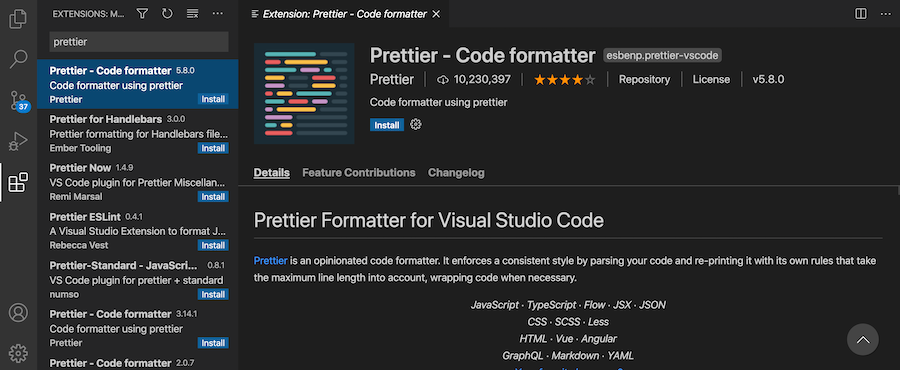Screen dimensions: 900x370
Task: Open Source Control with 37 badge
Action: pos(19,100)
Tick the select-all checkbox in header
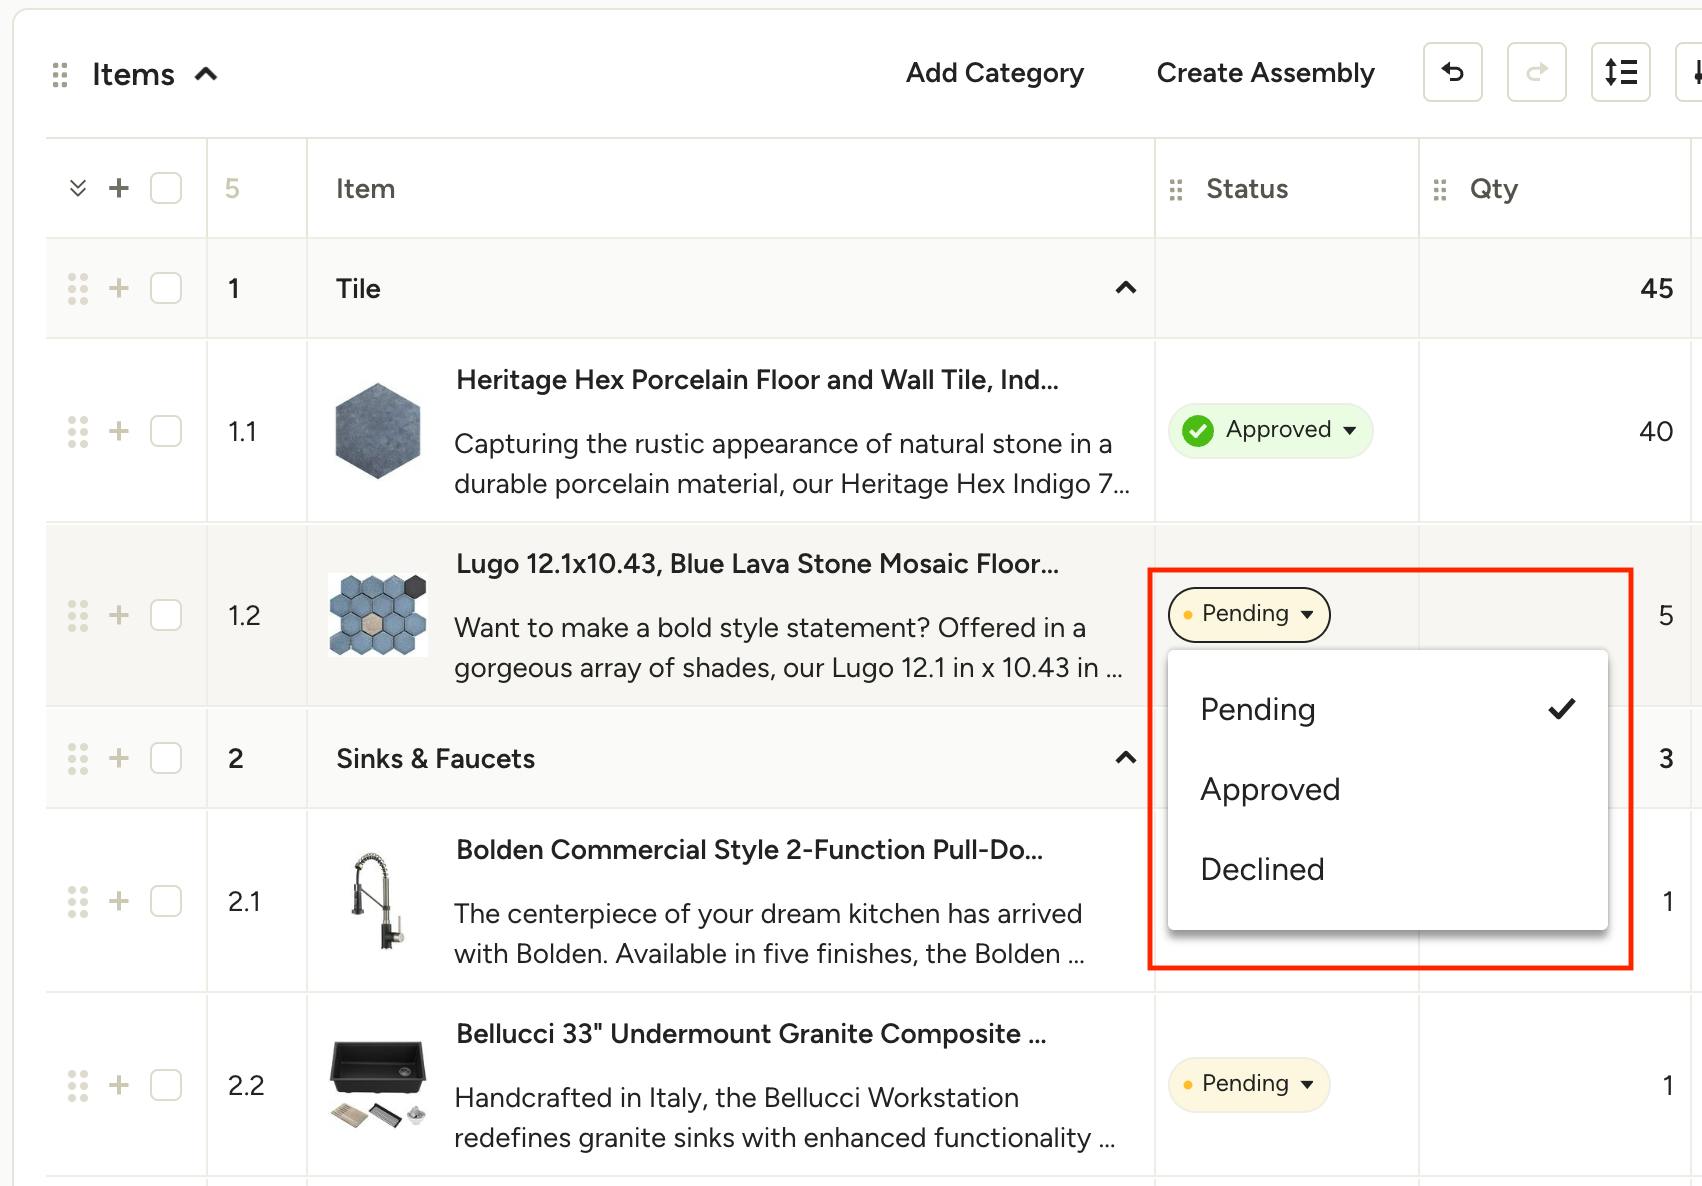The width and height of the screenshot is (1702, 1186). (x=166, y=188)
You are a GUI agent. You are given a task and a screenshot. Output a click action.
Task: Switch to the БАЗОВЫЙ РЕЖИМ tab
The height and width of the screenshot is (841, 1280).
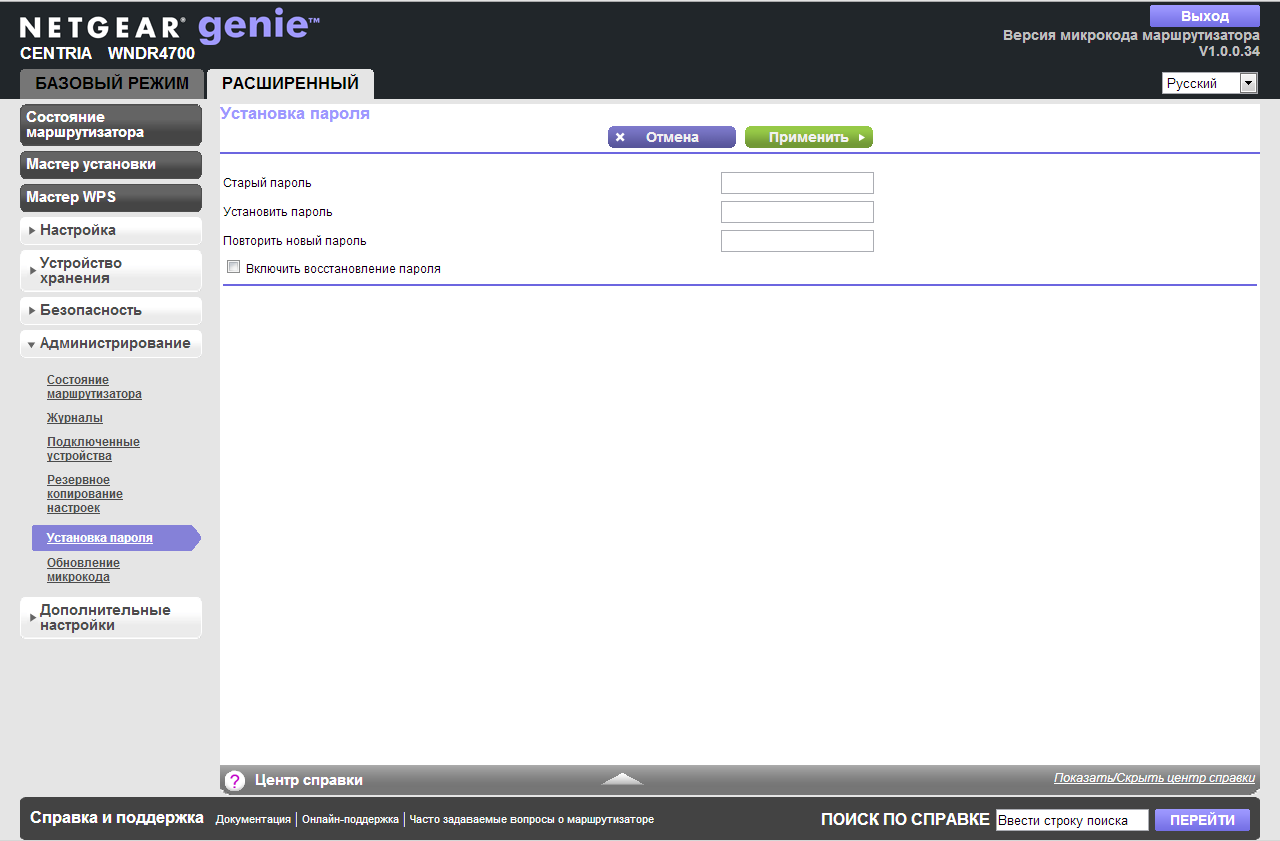(112, 84)
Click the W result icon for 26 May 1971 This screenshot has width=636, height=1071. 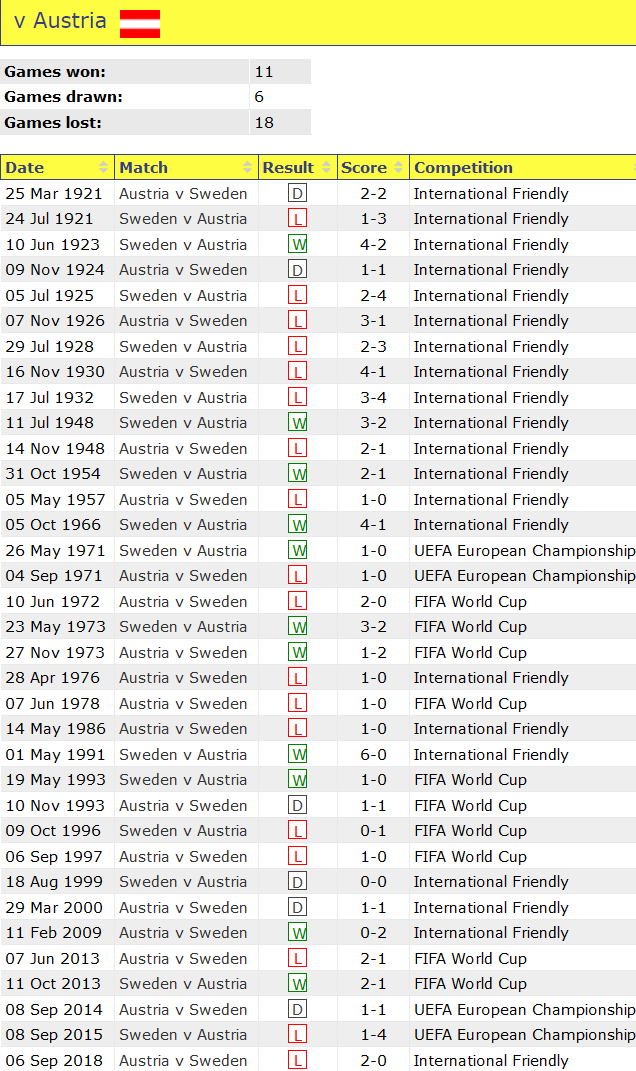click(x=297, y=551)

• What you have to do: Once the line with "Tick the select-all checkbox in header" is found above, print it and every line after it through the line with "Task: Switch to the БАЗОВЫЙ РЕЖИМ tab", exactly. Pictures stay out.

• Solution for this problem:
Tick the select-all checkbox in header
The width and height of the screenshot is (1702, 1186). (x=166, y=188)
You are a GUI agent. You are given a task and a screenshot. Output a click action.
Task: Switch to the БАЗОВЫЙ РЕЖИМ tab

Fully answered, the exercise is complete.